Saturday, March 27, 2021

Are we really happy?

This is a post about the myth behind the happiest country in the world: Finland.

Once again, Finland has been declared the happiest country in the world, based on the low corruption, working healthcare, the way our government dealt with COVID-19, welfare, and so on.

With 74,2% of the territory covered in forest, it's not difficult to understand that Finns are literally surrounded by nature, and the woods are the places where they find refuge. Finns are not social animals or not as much as people in other countries could be. It's a very individualistic society, which brings people to keep their distances from each other even without the risk posed by the pandemic

People in Finland do not enjoy being close to other people, particularly if they are not close family members. It wasn't any action taken by the government the reason behind the low contagion; it's because of the Finns' way of living. To be honest, our government received many criticisms for its clumsy way of dealing with the pandemic. Loneliness, darkness, long winters bring two problems every year, suicide and chronic depression. 715 people suicide yearly. In 2018, over 6000 people between the age of 16 -24  were declared unfit for work because of chronic depression (and this is not taking into account those who suffer from depression in older age). 

Their number is destined to grow.

Natality has also reached a screeching halt, people don't see life as something worth giving, and the uncertainties seem to bring people to that decision. It's not an economic problem to stop Finns from having children; it's the fear of having them dying by suicide or falling into the spiral of depression and alcoholism or drug abuse.

Now to the question, are we, the Finns, really happy? And why are we?

Happiness is a weird concept and changes meaning depending on who you ask. Finns are indeed happy because they can connect to nature around them. They know that after a long, dark winter comes the summer, and with the changes of seasons, the forest offers food for the body and the spirit, and Finns rely on that healing power, despite the statistics. They also have been taught since a young age not to complain and see the positive things in life. If you can't find them, then it's time to work harder to get them. They trust law enforcement and governmental institutions, and so far, their trust met very few disappointments. This is the reason why, when you ask a Finn: are you happy? Even if the world is collapsing, they will answer yes.

Saturday, March 20, 2021

Spring time, time for...

 Generally, we would say that Spring time it's an excellent time for cleanings. The new season is a sort of second  New Year, when we go through the spaces of our homes, clean, and declutter from all those things we'd accumulated during the rest of the year.

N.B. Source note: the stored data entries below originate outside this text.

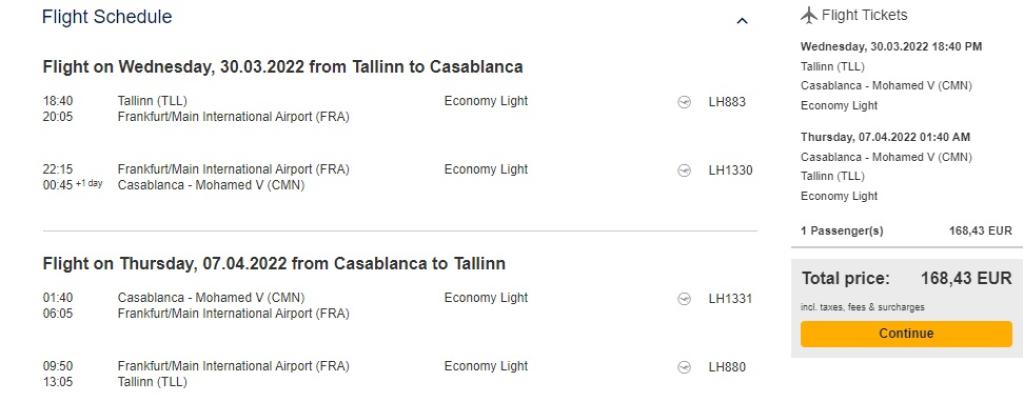The width and height of the screenshot is (1024, 402).
Task: Click the airline logo beside LH880
Action: [684, 367]
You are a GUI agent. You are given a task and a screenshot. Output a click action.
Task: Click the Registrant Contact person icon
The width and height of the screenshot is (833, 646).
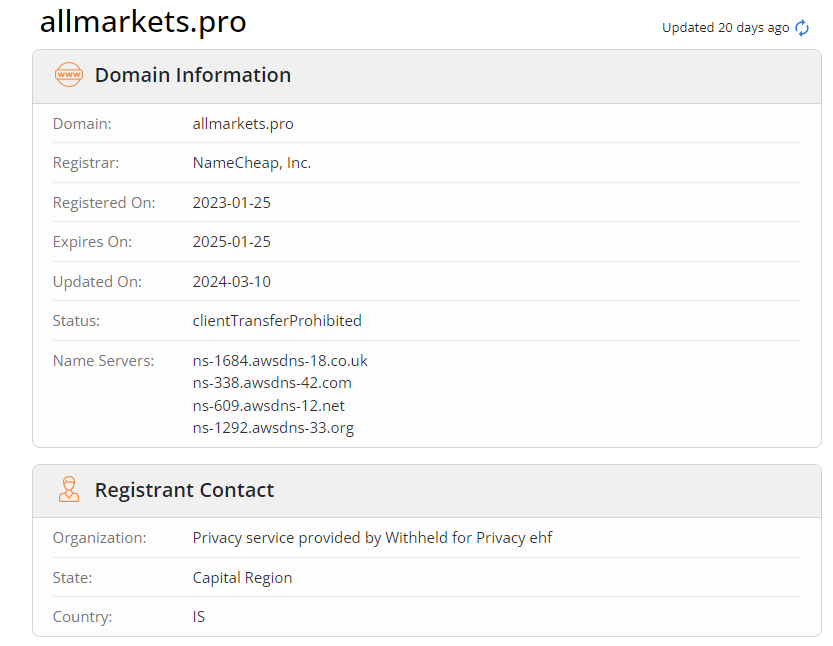(x=69, y=490)
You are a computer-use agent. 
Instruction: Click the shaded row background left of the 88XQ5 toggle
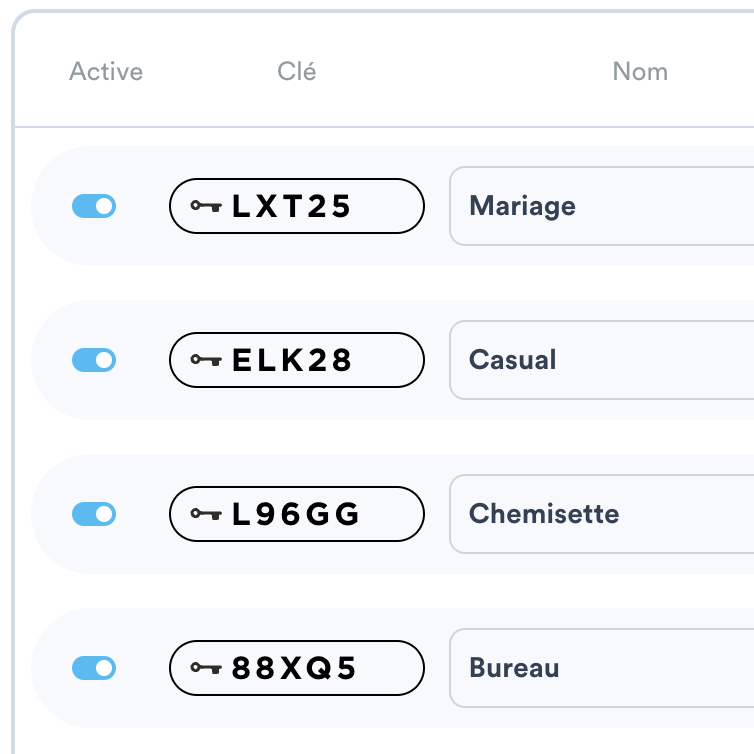coord(50,668)
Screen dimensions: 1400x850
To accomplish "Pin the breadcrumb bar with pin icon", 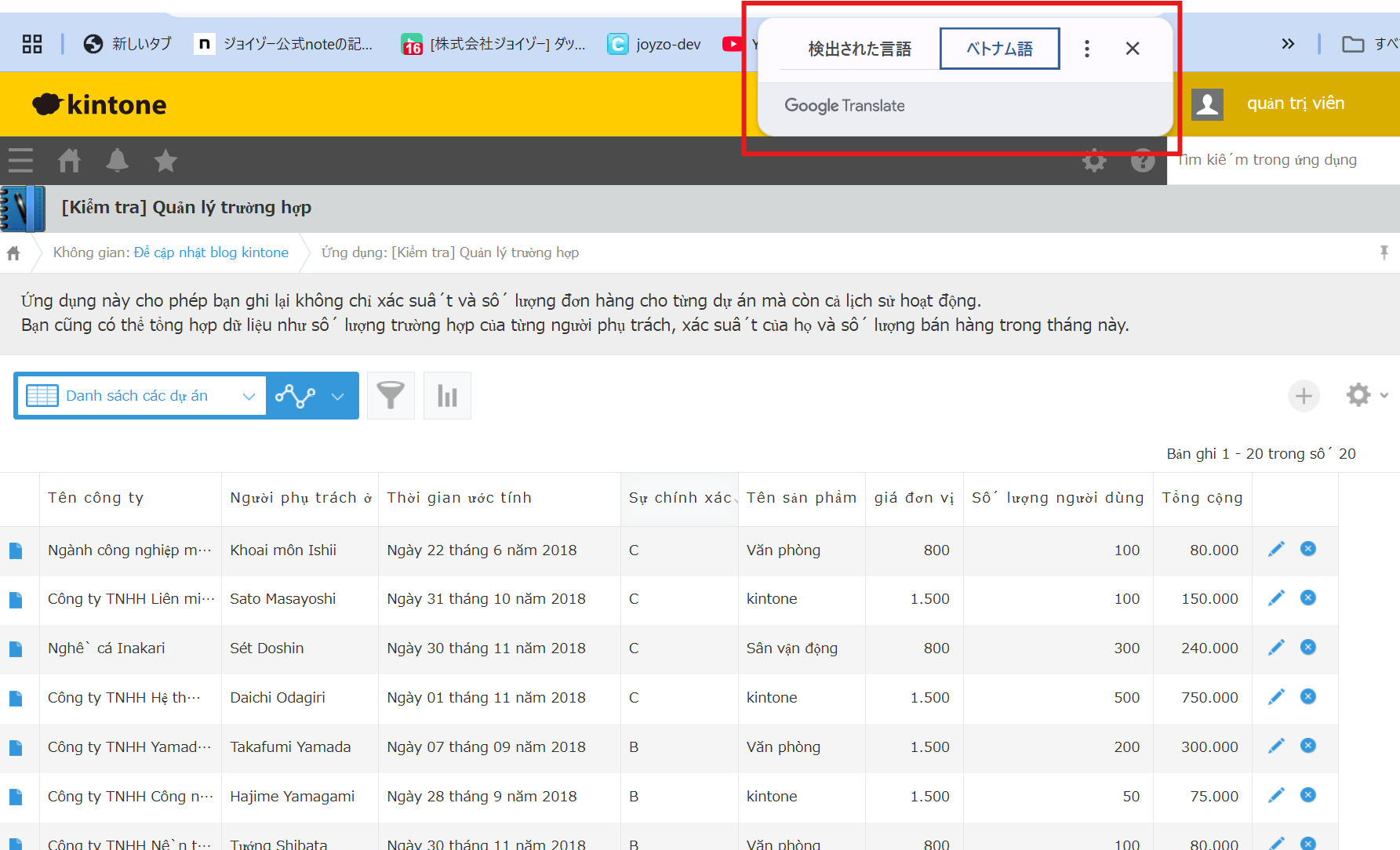I will pos(1384,252).
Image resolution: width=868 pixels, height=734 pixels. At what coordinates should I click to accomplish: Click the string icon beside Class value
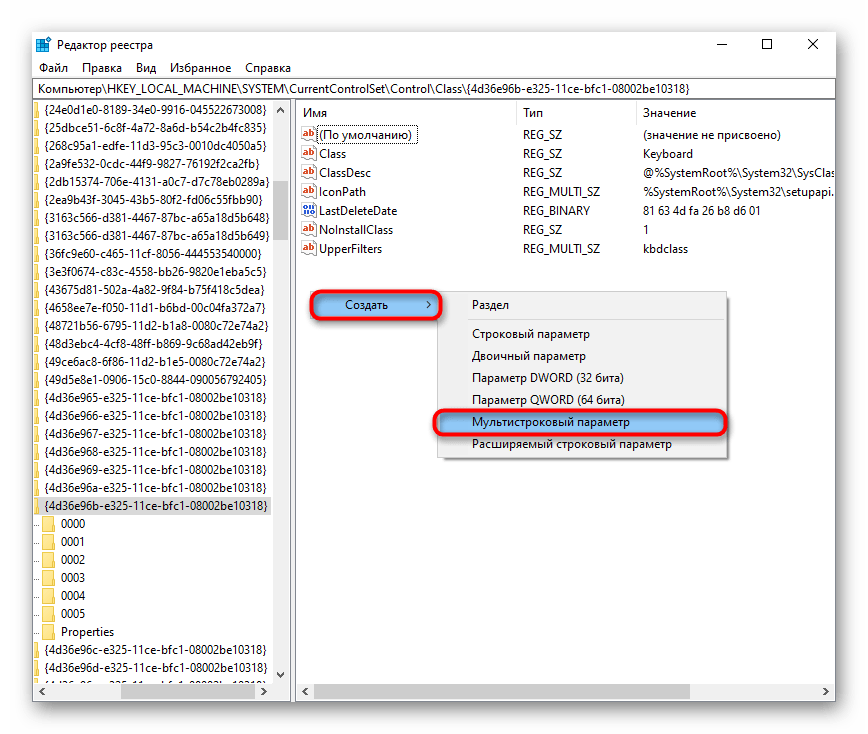click(309, 154)
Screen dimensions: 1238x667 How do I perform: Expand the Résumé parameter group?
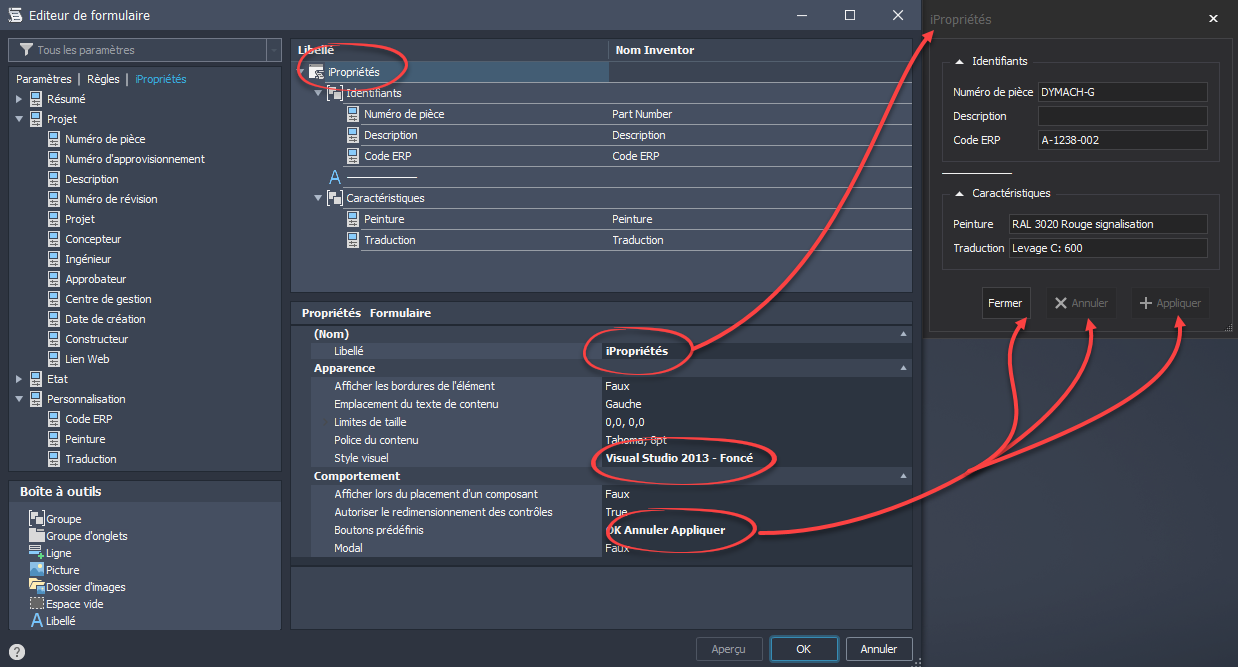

I don't know whether for you it's the same, but every Spring, when I start decluttering, I am amazed by the number of things I've accumulated since that last clearing. Although I go twice a year through the storage, trying to free my house from what's useless or obsolete, during the Spring cleanings, I always find many things to bring either to the recycling or straight to the garbage.

My promises of not accumulating things fail every year miserably, and I think I can attribute this, mainly, to my own laziness, but also to the lack of time and the increasing stress caused by work schedules and writing commitments.

This year, Springtime seems to be a bit late on her schedule; therefore, the decluttering and cleaning season will start with a couple of weeks delay. 

Unless the weather takes a sharp turn to higher temperatures and the snow we are still (not)enjoying will finally melt away, I don't see this coming this weekend.

Spring also means switching to daylight saving time. Now, at least, here in Europe, this was supposed to be the last year we would have switched our clocks forward and backward, but with this Corona crisis, those issues had been placed on the backburner. As for me, I always hated changing my clock, especially in March.

Helsinki isn't blessed with more than four hours of sunlight a day during the winter, and as soon as I can appreciate the lengthening of the days, my mood reaches the stars. I wake up at six every morning to reach my office at half past six. Presently, I wake up with the daylight, then suddenly, from one day to another, I am brought back to waking up in the darkness for another week. If this isn't a good reason to despise the daylight saving system, I don't know what it could be.

According to the latest news, we should quit this madness next year and, believe me, I can't wait!